大平一郎支局長:「演習の最中ですが、訓練ではないスクランブル発進が行われています。何らかの正体不明機が感知されたということで、パイロットがやってきました。チェコ空軍の2機の戦闘機が、これからスクランブル発進します」

こうしたことは、決して珍しいことではないといいます。

チェコ空軍、ダネック司令官:「(Q.ロシア軍機と空中で遭遇したことは?)もちろんあります。(Q.よくあること?)よくあることです。(Q.どういった状況で?)幸い、相手は国境沿いを飛行中で、侵犯行為はありませんでした。今回の任務の準備段階から状況は悪化しています」

リトアニア空軍、スロビカス指揮官:「『もっと機体を』と常に思っています。戦闘機とパイロットは軍の予算には高すぎます。今の情勢下では我々の戦力は不十分なので、NATOの支援は重要です」

リトアニアは、西にロシアの飛び地カリーニングラード。東にはロシアがウクライナ侵攻の拠点にしたベラルーシがあり、東西から攻め込まれ、挟み撃ちにあいかねない場所です。

ロシアの影を常に感じてきたリトアニア。西のカリーニングラードとの国境には、2017年に柵が建てられました。

リトアニア、ミシュナス内相(当時):「私たちにはより頑丈なEU(ヨーロッパ連合)の国境が必要です」

柵のすぐ向こう側では、ウクライナへの侵攻開始後もロシア軍による訓練が行われてきました。リトアニアにとって、ウクライナ情勢は“明日は我が身”です。

リトアニア、ナウセーダ大統領:「プーチンの計画はウクライナにとどまらない。欧州・大西洋の安全保障構造の破壊もその一つだ。ロシアの脅威はこの先ずっと消えないと認識せねばならない。『欧州・大西洋全域に対する重大かつ長期的な脅威』と指定すべきだ」

◆NATOの軍事演習を取材した大平一郎支局長に聞きます。

(Q.これまでにないほどの大規模演習を取材してどう感じましたか?)

演習中に実際のスクランブル発進が起きたという事実が印象に残りました。我々はドキッとしましたが、NATO側はその可能性を想定していたといいます。それほどスクランブル発進は頻発していたからです。

もう一つ印象的だったのは、軍の取材としては異例とも言えるほど、NATOが取材に協力的だったことです。
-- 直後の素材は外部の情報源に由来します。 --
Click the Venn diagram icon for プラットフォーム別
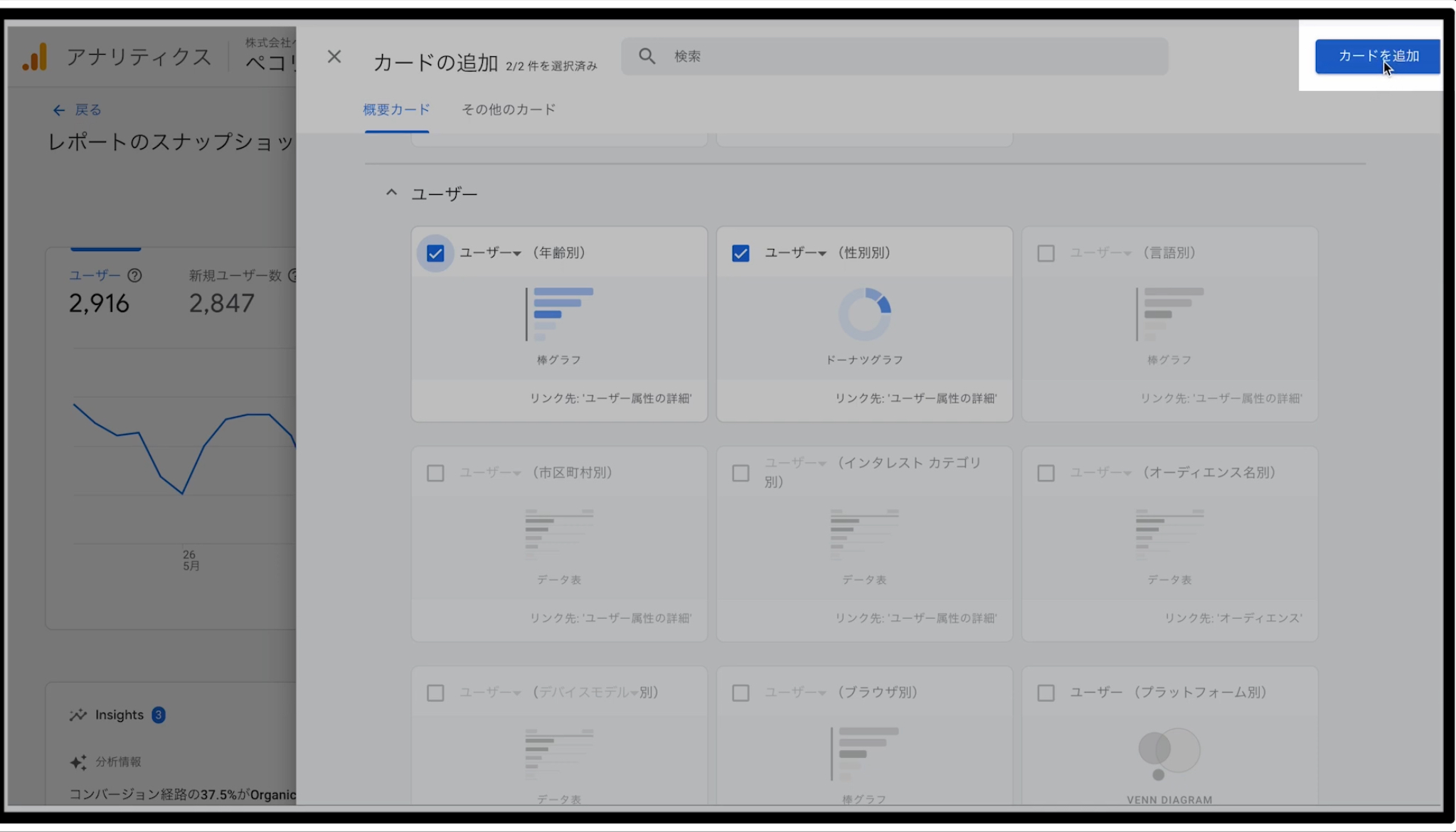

ほとんどNGはなく「何か他に撮りたいものはないか」と向こうから聞いてくるほどでした。もちろん、メディアを通じてロシアをけん制したいという思惑はあったと思います。

もう一つは、NATOの身内、特にバルト3国に対して、結束をアピールする思惑もあったと考えられます。バルト3国は、さらなる軍備増強などをNATOに求めていて、ロシアへの強硬姿勢を強めています。

ただ、ドイツやフランスなどNATOの中には慎重論も根強く、意見の違いも目立ってきました。こういったなかで演習が行われていることからも、NATOはバルト3国を含めてしっかり守るんだとアピールしたかったのではないでしょうか。
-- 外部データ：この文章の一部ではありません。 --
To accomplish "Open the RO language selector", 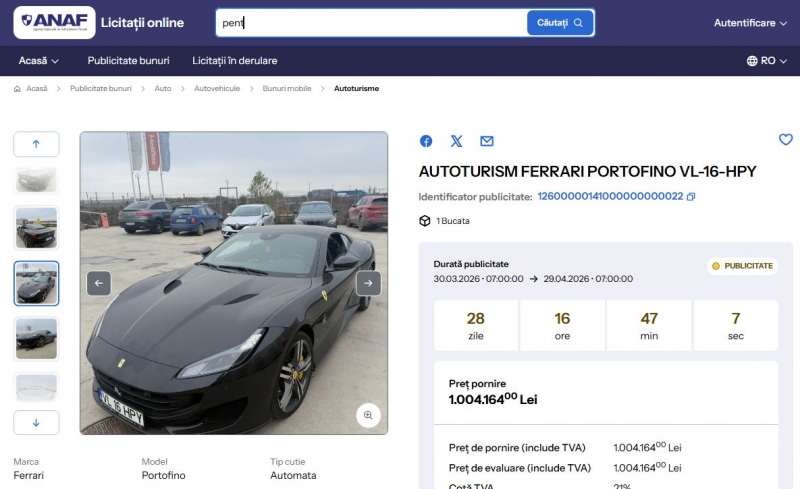I will (x=766, y=61).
(Q.ロシア軍によるウクライナ侵攻が始まって、リトアニアでは危機感が高まっていますか?)

リトアニアに来て分かりましたが、北海道よりも小さい国土ということもあって、ロシアの存在感は非常に大きく感じます。ロシアの飛び地カリーニングラードとの国境まで、私がいる場所から約150キロ。ベラルーシとの国境までは約30キロと、近い距離にあります。

街中の至る所には、ウクライナとの連帯を示すサインや国旗が掲げられています。リトアニアの方々は「ウクライナで起きていることは他人事ではない」「明日は我が身だ」と感じているからではないでしょうか。

◆防衛省防衛研究所の兵頭慎治さんに聞きます。

(Q.NATOの大規模軍事演習は、ロシア側からはどう見えていますか?)

今回、加盟申請中のフィンランド・スウェーデンが、NATOに加盟したかのように軍事演習をしているので、ロシア側は“NATO加盟後”の軍事演習と認識したのではないでしょうか。
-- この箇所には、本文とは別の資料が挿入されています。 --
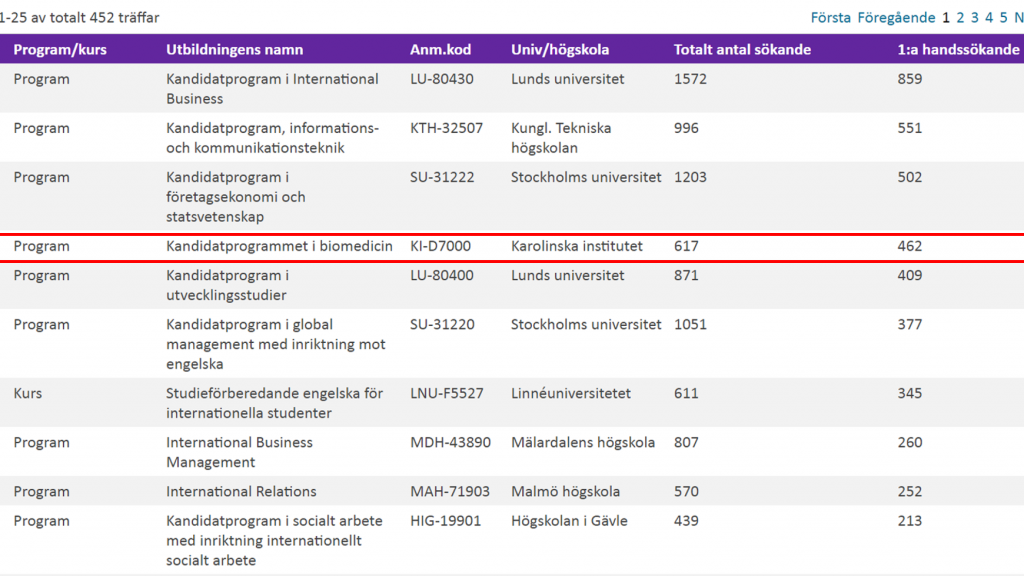Open results page 3

[974, 18]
(Q.ロシアの西側は海の出口が少なく、バルト海はNATO加盟国に囲まれつつあります。バルト海での演習はロシアを刺激しませんか?)

そう思います。特にスウェーデンがNATOに加盟すると、ロシアの飛び地カリーニングラードが事実上、NATO加盟国に包囲された形になります。バルト海にはロシアのバルチック艦隊の拠点があり、バルト海での軍事行動が制限されることになると思います。

メドベージェフ前首相も、将来的にカリーニングラードへ核兵器を配備することを示唆する発言をしていて、バルト海をめぐる軍事的な緊張が高まっていく可能性があります。

ロシア機が領空接近飛行してきたことも、ロシアが刺激を受けた反応の現れだと思います。

(Q.ロシアのラブロフ外相は8日、トルコのチャブシオール外相と会談し、封鎖された黒海からのウクライナ穀物輸出について「黒海に機雷を設置したウクライナ側の問題だ。ロシアは解決に向けて協力する」とこれまでの主張を繰り返しました。この会談で、ウクライナ穀物輸出問題は前に進みますか?)

今回の会談で、ウクライナ側は「意思決定はすべての関係国が参加して行われる必要がある」と警戒感を示しています。トルコが表向きには協力する姿勢を見せていますが、ロシアが機雷の除去を持ち出していて、最終的にウクライナは受け入れない可能性が高いのではないでしょうか。そうなると、穀物問題も戦争と同じように長期化する可能性があります。